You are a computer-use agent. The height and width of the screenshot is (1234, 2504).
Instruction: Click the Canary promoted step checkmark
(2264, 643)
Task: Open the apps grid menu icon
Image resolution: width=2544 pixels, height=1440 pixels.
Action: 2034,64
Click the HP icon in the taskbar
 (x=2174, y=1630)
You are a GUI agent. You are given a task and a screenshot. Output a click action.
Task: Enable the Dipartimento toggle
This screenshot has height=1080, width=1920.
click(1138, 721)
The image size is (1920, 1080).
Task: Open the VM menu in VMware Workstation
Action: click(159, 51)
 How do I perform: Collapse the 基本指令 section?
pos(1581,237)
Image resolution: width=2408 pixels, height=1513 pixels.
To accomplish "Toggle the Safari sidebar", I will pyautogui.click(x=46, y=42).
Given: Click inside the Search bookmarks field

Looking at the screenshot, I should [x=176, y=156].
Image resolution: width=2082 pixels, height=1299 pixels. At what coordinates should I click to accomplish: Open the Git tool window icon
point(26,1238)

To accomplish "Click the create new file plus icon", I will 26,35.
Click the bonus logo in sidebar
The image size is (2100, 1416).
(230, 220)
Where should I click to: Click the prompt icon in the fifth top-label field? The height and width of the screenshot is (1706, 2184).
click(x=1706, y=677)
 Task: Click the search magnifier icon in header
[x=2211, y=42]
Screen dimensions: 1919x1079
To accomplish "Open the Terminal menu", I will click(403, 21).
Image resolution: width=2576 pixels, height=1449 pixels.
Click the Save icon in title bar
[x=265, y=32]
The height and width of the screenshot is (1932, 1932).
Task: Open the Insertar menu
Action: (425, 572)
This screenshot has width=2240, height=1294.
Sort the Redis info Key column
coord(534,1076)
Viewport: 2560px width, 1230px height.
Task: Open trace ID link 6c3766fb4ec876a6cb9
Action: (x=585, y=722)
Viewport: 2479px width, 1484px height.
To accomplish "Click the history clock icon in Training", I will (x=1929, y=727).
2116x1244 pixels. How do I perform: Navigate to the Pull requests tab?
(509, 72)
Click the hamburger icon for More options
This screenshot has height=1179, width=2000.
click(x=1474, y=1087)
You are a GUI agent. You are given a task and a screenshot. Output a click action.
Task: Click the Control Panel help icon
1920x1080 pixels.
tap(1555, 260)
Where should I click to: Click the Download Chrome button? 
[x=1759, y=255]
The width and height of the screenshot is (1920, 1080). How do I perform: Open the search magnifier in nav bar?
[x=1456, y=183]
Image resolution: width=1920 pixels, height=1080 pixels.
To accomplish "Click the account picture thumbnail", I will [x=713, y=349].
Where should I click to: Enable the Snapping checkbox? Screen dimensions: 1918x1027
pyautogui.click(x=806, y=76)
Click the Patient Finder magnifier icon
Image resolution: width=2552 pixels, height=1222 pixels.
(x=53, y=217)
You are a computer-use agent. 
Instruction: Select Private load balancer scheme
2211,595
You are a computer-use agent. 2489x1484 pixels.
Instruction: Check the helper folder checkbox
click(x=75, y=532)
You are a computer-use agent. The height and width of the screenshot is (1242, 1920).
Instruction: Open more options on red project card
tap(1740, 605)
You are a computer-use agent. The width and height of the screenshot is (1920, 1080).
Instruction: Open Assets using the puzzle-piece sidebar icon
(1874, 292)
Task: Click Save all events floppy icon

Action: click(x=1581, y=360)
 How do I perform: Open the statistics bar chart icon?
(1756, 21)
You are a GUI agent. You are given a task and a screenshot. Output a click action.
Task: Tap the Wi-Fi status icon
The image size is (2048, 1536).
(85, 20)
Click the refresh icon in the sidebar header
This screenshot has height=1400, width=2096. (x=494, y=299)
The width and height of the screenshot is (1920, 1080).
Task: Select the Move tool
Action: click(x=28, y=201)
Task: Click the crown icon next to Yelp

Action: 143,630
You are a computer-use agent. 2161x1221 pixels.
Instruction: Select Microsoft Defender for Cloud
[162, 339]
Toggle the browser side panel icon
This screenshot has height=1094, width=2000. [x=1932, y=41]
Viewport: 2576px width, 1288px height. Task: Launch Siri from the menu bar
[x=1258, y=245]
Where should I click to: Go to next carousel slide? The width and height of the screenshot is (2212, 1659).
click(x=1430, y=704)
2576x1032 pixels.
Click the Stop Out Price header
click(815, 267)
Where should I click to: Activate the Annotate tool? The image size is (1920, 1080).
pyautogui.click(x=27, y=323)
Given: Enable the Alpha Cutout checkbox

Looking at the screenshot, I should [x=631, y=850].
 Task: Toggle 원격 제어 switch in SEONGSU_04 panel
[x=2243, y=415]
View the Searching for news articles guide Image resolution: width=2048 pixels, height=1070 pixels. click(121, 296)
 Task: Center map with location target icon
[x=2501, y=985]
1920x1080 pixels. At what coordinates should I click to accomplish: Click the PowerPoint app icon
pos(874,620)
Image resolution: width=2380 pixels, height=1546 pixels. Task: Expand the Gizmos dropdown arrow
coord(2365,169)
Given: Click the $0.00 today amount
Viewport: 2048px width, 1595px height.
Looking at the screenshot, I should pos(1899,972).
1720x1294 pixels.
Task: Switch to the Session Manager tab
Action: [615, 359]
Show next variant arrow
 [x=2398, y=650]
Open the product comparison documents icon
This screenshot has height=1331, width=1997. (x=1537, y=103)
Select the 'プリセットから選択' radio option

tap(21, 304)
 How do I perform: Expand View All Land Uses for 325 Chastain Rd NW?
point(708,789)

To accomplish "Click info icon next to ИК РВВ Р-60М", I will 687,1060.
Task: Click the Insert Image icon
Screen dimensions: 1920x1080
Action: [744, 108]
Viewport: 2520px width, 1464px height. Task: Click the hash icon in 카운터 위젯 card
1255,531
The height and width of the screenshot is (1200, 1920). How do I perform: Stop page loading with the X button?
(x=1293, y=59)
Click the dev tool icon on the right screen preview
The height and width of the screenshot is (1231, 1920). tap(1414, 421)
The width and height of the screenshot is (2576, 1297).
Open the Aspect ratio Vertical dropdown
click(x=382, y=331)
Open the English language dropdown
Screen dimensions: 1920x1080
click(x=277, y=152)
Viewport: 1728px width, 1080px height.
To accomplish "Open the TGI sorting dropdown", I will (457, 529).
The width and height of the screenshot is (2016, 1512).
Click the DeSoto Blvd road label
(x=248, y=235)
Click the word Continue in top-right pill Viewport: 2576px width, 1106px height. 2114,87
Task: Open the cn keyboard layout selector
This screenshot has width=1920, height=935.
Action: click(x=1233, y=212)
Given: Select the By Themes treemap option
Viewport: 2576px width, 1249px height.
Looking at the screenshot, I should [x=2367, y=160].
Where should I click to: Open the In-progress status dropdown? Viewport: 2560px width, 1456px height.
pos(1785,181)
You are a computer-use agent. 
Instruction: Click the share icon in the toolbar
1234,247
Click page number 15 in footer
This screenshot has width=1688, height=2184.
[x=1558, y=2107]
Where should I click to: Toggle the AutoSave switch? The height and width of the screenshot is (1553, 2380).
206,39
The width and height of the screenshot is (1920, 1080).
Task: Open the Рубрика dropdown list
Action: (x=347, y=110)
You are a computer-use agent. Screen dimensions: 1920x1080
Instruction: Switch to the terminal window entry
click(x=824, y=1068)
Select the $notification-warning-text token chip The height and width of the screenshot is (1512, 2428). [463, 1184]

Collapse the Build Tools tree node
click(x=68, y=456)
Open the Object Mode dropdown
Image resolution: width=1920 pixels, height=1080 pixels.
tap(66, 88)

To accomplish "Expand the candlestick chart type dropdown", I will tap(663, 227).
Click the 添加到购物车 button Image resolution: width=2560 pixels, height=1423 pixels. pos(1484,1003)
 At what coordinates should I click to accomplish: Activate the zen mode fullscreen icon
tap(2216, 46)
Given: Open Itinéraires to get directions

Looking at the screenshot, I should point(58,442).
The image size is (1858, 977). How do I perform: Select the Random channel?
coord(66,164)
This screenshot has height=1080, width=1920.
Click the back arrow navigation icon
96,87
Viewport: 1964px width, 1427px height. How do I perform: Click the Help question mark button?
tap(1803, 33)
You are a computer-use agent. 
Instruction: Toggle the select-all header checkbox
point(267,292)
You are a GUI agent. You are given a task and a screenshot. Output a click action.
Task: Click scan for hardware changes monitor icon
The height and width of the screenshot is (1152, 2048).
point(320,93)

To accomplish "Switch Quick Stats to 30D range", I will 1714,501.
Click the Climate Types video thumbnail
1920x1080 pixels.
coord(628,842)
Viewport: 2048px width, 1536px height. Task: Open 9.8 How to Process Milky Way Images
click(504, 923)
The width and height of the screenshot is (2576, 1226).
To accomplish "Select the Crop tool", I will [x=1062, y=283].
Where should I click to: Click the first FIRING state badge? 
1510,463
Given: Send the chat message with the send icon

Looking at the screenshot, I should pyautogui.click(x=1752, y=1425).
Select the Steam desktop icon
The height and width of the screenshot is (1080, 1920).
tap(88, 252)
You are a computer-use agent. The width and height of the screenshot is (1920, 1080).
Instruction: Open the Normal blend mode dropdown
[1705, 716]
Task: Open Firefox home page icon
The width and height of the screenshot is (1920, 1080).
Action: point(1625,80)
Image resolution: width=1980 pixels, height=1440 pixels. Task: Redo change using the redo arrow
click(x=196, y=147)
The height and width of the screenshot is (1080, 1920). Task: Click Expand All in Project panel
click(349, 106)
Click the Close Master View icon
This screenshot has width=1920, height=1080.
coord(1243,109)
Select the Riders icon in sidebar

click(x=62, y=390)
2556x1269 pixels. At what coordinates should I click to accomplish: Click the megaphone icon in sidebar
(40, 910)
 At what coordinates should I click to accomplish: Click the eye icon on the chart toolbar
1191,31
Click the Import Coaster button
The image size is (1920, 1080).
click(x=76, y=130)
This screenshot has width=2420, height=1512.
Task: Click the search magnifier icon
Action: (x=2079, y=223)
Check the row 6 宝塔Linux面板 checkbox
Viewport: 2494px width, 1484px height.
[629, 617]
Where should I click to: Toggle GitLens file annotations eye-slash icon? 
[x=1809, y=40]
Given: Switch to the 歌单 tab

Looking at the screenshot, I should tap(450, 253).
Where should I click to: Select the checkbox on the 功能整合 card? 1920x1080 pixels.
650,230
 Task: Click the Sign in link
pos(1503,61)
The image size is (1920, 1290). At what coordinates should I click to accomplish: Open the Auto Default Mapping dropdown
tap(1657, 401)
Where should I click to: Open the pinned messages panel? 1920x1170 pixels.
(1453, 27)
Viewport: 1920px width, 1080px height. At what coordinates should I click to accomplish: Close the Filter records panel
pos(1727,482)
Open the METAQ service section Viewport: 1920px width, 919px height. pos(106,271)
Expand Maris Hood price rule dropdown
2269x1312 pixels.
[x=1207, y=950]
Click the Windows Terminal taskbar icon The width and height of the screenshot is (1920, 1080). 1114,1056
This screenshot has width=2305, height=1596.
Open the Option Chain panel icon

++++

## Problem statement:
Working from the records above, write out verbatim only the lines from the line containing "Click the HP icon in the taskbar" through the line containing "Image resolution: width=2576".

## Completed exercise:
Click the HP icon in the taskbar
 (x=2174, y=1630)
You are a GUI agent. You are given a task and a screenshot. Output a click action.
Task: Enable the Dipartimento toggle
This screenshot has height=1080, width=1920.
click(1138, 721)
The image size is (1920, 1080).
Task: Open the VM menu in VMware Workstation
Action: click(159, 51)
 How do I perform: Collapse the 基本指令 section?
pos(1581,237)
Image resolution: width=2408 pixels, height=1513 pixels.
To accomplish "Toggle the Safari sidebar", I will pyautogui.click(x=46, y=42).
Given: Click inside the Search bookmarks field

Looking at the screenshot, I should [x=176, y=156].
Image resolution: width=2082 pixels, height=1299 pixels. At what coordinates should I click to accomplish: Open the Git tool window icon
point(26,1238)

To accomplish "Click the create new file plus icon", I will 26,35.
Click the bonus logo in sidebar
The image size is (2100, 1416).
(230, 220)
Where should I click to: Click the prompt icon in the fifth top-label field? The height and width of the screenshot is (1706, 2184).
click(x=1706, y=677)
 Task: Click the search magnifier icon in header
[x=2211, y=42]
Screen dimensions: 1919x1079
To accomplish "Open the Terminal menu", I will click(403, 21).
Image resolution: width=2576 pixels, height=1449 pixels.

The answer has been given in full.